> EXERCISE
Within these entries, which lines include the string "will"? Copy each one.

> RECORDED INFORMATION

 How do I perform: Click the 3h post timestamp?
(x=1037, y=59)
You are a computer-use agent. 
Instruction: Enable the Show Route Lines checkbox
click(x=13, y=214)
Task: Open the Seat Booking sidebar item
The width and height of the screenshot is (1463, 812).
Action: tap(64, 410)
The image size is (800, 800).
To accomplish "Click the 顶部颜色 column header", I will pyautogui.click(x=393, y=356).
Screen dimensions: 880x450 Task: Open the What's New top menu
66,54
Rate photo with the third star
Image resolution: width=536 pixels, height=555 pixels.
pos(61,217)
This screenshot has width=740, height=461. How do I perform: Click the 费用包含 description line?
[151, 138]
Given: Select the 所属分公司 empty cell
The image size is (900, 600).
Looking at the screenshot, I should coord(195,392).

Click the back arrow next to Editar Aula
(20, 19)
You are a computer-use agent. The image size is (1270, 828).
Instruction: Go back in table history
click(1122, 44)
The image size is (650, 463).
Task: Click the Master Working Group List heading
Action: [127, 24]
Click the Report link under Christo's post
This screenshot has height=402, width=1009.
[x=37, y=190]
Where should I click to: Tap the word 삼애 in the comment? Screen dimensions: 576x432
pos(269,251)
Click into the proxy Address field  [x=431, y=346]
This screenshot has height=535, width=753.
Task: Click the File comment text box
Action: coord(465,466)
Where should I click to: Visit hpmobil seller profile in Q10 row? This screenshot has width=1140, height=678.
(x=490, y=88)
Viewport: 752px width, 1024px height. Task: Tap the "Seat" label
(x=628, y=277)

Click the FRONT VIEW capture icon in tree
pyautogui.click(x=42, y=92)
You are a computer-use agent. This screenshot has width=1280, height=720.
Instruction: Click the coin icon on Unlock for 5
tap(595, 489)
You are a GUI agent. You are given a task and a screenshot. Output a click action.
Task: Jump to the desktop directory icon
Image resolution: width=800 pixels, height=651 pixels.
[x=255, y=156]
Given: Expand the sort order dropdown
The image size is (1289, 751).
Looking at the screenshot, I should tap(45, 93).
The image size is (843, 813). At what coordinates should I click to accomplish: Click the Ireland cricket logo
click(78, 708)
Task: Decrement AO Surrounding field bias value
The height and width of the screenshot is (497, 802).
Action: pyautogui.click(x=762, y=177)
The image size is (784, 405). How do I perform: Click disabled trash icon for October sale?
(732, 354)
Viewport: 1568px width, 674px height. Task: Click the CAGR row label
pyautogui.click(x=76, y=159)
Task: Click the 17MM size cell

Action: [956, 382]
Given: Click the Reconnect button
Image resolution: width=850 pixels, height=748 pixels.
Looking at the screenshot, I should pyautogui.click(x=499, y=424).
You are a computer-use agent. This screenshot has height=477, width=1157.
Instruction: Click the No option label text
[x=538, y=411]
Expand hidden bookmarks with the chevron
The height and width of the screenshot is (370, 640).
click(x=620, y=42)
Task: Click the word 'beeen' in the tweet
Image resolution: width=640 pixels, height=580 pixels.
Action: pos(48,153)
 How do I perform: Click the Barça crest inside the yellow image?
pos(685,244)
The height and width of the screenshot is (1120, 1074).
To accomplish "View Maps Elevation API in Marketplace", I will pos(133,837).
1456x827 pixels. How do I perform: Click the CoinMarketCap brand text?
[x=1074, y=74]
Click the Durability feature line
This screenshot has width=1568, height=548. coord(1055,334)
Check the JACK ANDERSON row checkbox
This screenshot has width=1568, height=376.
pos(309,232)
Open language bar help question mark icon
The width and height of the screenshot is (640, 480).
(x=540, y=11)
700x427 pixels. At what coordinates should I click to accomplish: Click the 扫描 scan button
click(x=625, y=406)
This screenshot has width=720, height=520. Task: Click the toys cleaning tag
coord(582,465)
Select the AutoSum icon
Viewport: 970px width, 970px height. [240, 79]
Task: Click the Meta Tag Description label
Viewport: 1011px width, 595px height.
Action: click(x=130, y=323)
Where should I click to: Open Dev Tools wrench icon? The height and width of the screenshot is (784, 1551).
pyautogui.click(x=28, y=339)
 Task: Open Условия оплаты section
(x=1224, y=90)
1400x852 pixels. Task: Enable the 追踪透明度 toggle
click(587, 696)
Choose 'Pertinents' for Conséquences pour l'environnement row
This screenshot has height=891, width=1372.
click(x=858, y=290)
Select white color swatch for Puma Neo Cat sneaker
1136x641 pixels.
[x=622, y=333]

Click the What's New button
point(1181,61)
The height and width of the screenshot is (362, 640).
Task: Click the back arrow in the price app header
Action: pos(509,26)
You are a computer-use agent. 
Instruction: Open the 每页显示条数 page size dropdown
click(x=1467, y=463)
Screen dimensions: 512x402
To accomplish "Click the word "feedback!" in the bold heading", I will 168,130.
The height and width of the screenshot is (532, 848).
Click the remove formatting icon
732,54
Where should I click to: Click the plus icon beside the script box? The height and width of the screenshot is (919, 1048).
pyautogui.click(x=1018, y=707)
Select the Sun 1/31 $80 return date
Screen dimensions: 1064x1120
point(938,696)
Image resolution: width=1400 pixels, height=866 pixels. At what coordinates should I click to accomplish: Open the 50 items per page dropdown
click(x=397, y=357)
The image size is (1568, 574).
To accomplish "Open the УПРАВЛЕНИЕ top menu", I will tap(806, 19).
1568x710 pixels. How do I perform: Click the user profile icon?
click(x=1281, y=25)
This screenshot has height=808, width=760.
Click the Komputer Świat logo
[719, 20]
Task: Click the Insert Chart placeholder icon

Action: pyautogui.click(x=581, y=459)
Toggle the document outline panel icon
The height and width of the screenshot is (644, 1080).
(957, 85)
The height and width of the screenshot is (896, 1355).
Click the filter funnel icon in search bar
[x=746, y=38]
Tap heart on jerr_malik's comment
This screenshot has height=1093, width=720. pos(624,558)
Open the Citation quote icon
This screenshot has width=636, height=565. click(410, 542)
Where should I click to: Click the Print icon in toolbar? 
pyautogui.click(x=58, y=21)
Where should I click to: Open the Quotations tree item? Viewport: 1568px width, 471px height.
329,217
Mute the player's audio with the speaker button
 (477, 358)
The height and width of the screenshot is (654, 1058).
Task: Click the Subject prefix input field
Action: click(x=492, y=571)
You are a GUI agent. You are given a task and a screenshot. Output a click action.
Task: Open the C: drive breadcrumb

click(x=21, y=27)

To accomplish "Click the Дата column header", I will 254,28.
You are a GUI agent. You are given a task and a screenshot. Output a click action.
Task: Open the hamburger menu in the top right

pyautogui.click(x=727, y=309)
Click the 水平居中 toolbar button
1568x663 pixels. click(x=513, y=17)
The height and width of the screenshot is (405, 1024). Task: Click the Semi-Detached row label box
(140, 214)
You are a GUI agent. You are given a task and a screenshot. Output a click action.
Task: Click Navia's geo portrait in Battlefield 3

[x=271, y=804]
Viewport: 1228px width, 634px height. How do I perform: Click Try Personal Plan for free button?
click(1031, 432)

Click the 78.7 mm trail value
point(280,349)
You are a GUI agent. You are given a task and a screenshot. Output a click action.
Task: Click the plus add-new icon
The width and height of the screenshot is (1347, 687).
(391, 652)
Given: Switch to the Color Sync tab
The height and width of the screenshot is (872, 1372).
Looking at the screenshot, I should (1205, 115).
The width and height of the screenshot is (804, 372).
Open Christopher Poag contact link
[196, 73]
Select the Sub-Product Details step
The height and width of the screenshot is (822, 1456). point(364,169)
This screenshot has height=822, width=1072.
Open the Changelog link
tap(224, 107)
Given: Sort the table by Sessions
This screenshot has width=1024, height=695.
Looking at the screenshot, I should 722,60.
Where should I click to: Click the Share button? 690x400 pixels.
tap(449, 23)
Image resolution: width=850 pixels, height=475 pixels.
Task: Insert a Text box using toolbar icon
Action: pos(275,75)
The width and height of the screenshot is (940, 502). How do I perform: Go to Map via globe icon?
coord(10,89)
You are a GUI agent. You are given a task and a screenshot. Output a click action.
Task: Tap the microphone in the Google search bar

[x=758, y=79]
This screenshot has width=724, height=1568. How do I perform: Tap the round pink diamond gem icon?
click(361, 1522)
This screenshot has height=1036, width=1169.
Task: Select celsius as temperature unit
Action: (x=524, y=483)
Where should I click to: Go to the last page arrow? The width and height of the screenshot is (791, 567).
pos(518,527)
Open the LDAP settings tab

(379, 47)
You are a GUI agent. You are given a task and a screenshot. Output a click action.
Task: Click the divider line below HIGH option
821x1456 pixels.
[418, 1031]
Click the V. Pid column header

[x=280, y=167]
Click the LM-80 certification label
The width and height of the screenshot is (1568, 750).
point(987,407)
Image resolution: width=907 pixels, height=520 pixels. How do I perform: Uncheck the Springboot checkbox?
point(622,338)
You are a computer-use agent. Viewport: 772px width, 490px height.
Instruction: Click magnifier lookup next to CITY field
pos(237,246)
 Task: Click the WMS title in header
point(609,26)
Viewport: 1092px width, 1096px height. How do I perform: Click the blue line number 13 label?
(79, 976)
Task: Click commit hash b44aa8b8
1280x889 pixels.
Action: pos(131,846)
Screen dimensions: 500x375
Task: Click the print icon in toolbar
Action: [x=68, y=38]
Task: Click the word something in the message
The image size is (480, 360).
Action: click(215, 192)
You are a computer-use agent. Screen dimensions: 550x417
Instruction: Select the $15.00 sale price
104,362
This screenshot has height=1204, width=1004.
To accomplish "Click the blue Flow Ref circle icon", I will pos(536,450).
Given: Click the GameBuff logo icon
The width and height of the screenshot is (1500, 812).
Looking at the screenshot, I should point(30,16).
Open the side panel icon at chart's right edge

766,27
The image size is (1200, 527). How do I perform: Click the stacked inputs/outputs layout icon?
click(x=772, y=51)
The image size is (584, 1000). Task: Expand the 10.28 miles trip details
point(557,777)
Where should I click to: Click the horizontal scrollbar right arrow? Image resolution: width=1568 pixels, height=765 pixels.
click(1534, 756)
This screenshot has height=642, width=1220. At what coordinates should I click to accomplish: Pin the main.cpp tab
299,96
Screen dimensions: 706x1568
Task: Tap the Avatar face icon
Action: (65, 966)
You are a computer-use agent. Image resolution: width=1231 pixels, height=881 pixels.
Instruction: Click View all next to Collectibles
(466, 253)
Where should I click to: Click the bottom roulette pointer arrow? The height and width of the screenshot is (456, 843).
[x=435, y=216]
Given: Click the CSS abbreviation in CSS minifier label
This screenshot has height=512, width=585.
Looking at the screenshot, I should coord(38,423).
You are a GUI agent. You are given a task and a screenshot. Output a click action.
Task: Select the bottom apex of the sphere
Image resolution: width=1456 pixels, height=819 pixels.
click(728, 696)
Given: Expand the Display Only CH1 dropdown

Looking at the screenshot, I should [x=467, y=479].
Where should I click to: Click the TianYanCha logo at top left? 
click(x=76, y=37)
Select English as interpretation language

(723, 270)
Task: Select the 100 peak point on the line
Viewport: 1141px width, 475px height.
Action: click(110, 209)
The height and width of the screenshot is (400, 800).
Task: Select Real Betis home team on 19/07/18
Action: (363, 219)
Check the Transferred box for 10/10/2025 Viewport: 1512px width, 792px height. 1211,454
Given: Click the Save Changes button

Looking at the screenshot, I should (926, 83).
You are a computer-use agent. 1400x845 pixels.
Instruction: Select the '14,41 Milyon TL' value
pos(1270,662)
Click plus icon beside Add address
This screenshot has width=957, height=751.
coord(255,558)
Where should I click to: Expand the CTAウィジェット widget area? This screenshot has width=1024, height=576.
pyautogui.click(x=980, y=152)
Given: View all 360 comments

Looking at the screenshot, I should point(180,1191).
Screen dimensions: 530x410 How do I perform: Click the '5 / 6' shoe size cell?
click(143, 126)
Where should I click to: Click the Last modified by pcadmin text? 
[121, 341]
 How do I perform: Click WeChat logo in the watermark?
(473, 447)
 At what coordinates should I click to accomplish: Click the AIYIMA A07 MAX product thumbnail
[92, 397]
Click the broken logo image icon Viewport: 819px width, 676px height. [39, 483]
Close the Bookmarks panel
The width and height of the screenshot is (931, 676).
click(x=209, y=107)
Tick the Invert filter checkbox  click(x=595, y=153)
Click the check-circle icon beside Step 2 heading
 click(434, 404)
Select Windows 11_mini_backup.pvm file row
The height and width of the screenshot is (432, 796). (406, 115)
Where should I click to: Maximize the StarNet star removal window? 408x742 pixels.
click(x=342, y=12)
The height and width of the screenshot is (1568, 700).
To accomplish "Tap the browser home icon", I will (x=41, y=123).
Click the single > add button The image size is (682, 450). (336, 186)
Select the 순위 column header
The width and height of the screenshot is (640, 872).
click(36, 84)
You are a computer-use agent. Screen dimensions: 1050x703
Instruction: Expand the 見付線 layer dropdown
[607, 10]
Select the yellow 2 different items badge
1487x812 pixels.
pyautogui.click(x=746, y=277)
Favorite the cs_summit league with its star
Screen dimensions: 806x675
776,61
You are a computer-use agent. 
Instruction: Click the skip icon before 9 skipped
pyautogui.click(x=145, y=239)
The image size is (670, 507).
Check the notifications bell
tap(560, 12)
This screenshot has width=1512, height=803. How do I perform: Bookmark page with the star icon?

> TASK SOLUTION
To accomplish "Click the 顶部颜色 column header", I will pyautogui.click(x=393, y=356).
To accomplish "View Maps Elevation API in Marketplace", I will pos(133,837).
To accomplish "Click the word "feedback!" in the bold heading", I will 168,130.
To accomplish "Open the УПРАВЛЕНИЕ top menu", I will tap(806, 19).
To accomplish "Click the Дата column header", I will 254,28.
To accomplish "Click the blue Flow Ref circle icon", I will pos(536,450).
To accomplish "Tap the browser home icon", I will (x=41, y=123).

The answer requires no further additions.